Loco LL

Saturday, April 19, 2008

So much to write about...

It has been so long since I have posted that I am not sure what to write about. Should I tell about our first experience with PROP (paupers right of passage- a poverty simulation that we are leading through mission year). Should I talk about Alexa and Moriah's gymnastics "recital." Or our trip to Indiana. Or should I talk about my last day as a medical/surgical nurse and my new job I started as a Labor and Delivery nurse. Or should I talk about the breastfeeding class I taught on saturday morning in Kensington to hispanic women (some whom are teens) that have a desire to nurse their babies. Ok, so you know why I haven't posted in a while. I have been busy and don't even know where to start. So I will just throw in some pics of a bunch of stuff.
Mostly I feel like writing about this awesome book I just read. Animal, Vegetable, Miracle. The author tells about her years experience with her family to live off of the land, only eating food that they grew or that was grown locally. I don't know why, but I have grown more and more passionate about this issue over the past year. I always knew that the produce, dairy and meats that we eat are not as good and wholesome as they were 100 years ago because of the use of pesticides, synthetic fertilizers, and the anti-biotics and hormones. But my mind has been opened to the issue of our fuel driven economy and how much oil goes into a meal. Have you ever thought about how far your dinner has gone to get to your table. Well a typical meal travels 1000's of miles depending on what you are eating. Where do you think the blueberries or asparagus that you eat in february come from?? Eating organic isn't always the answer either since it travels just as many miles. What about the mac n cheese we cook for our kids. Look at the list of ingredients on the package and ask yourself where each ingredient comes from. We don't usually know, but this book made me wake up to this reality. We pay for that fuel in our taxes, not in the grocery stores. That's right, local farmers are struggling because grocery stores will buy up tomatoes from across the country rather than their own home town because it is cheaper for them. But we pay for that discount in taxes!!! It is such a screwed up system, and it is driven by a capitalistic mentality that disregards the health of the consumer, the welfare of the farmers, and the ecosystem that provides for us!! We wreck our soil with chemicals! We push carcinogens on the customer without the blink of an eye. How did our society get to this point. WE are destroying ourselves and our environment!
I am reading Omnivore's Dilema now. It is talking about how we got to the point of the use of chemicals in farming. Did you know these same chemicals were used in world war II to make explosives, and when the war ended, the government tried to find another use for them so that those corporations that produced the chemicals would not fall under. Well, they found another use, and farmers quickly realized these synthetic fertilizers helped them to harvest much more corn per acre, thus much more profit. There is a lot more to this, because now, most farmers spend more on these fertilizers and pesticides, and seeds than they make from the harvest. It is a complex web of capitalistic gain. I could go on about all of this and I have so much more to learn, but it has put a new challenge on my mind and plate. Seeking local produce. The whole way up to Indiana I looked at the farms and thought about what they would have looked like 100 years ago. As beautiful as those huge farms look from a distance, I found much more beauty in the simple small farms of the amish in Indiana. Seeing an old man plowing the fields with a hand plow was a striking contrast to the farm we had passed earlier in the trip where we saw a guy spraying his fields with a high tech truck. I grieve the loss of small farms in this country for all that our society as a whole has lost with it. I am not ready to become amish or anything, but I do want to make small steps. WE visited a family run honey farm while in Indiana.
We bought a lot of honey, if anyone wants some. And I will be planting more this year in our yard as well as seeking out farmers markets that sell local produce. And I want to buy a big freezer so that when I buy the local produce I can freeze it to last us longer.

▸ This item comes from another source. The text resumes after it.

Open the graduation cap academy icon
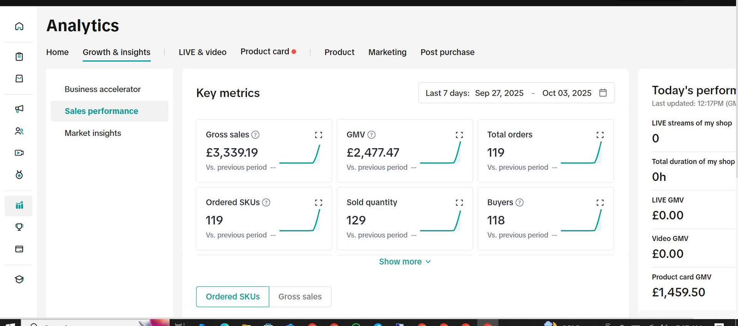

At 8:48 PM, Blogger MeesheMama said...

Will you buy the freezer locally? =)

I didn't know you taught a class on bfeeding! We should talk more-- and not get cut off by my stupid phones.

At 1:09 PM, Blogger maria said...

I love that you're teaching b-feeding, thanks for helping to get the word out there.

How we eat is probably the biggest issue on my family's plate right now (bad pun, sorry). I loved OD and want to read A,V,M. How to grow more things ourself, and choose responsibly when we can't grow our own... it can be difficult!

Check out Caren's post on Bottomland -- good thoughts, both of you!